Collected data:
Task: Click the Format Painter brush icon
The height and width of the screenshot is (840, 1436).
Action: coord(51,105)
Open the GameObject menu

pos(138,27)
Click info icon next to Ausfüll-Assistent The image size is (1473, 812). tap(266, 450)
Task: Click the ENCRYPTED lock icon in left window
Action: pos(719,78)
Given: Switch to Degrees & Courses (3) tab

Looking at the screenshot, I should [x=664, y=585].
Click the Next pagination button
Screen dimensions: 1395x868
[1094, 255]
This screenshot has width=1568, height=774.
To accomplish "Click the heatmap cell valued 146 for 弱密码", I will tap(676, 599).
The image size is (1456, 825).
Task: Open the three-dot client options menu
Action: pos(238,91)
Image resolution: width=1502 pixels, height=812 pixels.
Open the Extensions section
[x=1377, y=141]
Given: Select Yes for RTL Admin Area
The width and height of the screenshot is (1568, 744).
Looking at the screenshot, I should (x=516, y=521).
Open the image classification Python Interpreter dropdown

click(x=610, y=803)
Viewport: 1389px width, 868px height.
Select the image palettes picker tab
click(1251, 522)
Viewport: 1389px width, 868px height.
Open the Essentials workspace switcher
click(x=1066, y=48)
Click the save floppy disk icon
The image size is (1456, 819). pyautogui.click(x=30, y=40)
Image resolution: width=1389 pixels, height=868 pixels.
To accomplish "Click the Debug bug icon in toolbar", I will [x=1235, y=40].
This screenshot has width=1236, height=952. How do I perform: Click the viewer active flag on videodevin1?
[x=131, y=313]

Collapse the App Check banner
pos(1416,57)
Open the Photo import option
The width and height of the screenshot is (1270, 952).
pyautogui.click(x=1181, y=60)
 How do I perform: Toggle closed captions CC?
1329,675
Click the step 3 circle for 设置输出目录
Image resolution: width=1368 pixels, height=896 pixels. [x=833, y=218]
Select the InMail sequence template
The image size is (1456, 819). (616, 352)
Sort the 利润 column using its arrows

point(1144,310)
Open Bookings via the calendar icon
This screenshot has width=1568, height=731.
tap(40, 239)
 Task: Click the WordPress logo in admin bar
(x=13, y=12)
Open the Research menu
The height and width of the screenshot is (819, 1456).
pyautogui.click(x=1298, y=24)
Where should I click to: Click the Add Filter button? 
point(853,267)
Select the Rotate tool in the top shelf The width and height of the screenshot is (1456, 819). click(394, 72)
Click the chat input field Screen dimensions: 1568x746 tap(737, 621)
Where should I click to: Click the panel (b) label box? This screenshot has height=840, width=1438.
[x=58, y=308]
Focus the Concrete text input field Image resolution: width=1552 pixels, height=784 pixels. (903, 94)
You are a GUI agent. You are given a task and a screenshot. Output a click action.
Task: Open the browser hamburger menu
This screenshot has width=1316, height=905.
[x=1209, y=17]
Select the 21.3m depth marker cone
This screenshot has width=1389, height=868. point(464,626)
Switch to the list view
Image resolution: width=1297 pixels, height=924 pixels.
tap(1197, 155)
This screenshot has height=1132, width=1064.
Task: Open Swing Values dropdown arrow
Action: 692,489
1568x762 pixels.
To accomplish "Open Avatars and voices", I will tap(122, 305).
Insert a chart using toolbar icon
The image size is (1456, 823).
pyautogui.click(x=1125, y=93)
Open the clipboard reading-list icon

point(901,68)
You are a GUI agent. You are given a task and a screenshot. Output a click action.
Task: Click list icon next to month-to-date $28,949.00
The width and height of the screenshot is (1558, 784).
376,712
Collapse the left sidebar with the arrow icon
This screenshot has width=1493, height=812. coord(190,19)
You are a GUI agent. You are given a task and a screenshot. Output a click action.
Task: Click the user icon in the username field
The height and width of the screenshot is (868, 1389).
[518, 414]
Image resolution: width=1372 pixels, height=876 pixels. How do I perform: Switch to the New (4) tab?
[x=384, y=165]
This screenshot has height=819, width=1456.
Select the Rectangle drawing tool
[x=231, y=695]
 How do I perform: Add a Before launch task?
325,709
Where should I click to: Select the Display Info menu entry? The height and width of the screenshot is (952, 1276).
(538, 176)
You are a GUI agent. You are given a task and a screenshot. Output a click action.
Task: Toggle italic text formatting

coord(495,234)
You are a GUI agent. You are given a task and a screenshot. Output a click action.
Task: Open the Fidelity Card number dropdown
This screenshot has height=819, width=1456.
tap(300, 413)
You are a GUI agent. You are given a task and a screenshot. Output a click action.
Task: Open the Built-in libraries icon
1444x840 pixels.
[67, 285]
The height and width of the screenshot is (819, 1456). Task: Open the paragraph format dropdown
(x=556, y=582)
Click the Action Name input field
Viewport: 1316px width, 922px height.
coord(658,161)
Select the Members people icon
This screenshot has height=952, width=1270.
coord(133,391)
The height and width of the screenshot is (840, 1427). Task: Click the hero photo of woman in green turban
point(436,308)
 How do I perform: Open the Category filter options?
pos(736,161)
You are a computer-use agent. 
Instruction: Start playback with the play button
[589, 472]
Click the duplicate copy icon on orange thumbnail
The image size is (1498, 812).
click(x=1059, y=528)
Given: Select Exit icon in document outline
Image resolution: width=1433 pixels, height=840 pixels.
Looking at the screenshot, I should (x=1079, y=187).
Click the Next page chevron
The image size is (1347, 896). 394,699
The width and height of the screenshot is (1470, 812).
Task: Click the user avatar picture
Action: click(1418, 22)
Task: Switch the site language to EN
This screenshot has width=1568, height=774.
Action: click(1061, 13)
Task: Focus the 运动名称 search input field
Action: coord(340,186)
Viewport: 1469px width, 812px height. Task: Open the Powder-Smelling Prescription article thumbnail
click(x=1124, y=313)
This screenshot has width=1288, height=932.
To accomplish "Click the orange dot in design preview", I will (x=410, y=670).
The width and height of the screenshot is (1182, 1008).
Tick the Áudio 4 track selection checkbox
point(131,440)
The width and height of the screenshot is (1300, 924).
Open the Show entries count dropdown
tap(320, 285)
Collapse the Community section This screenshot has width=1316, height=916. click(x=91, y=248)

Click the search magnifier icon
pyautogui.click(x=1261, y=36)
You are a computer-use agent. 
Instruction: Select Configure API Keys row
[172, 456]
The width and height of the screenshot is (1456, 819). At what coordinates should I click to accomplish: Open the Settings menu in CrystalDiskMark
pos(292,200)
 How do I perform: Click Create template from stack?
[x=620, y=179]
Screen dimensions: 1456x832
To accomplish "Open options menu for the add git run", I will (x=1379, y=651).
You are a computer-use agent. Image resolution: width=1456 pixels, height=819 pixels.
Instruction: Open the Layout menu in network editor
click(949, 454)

**Activity:** For each line in the data above that contains the string "toolbar", extract the line.

**Answer section:**
To accomplish "Click the Debug bug icon in toolbar", I will [x=1235, y=40].
Insert a chart using toolbar icon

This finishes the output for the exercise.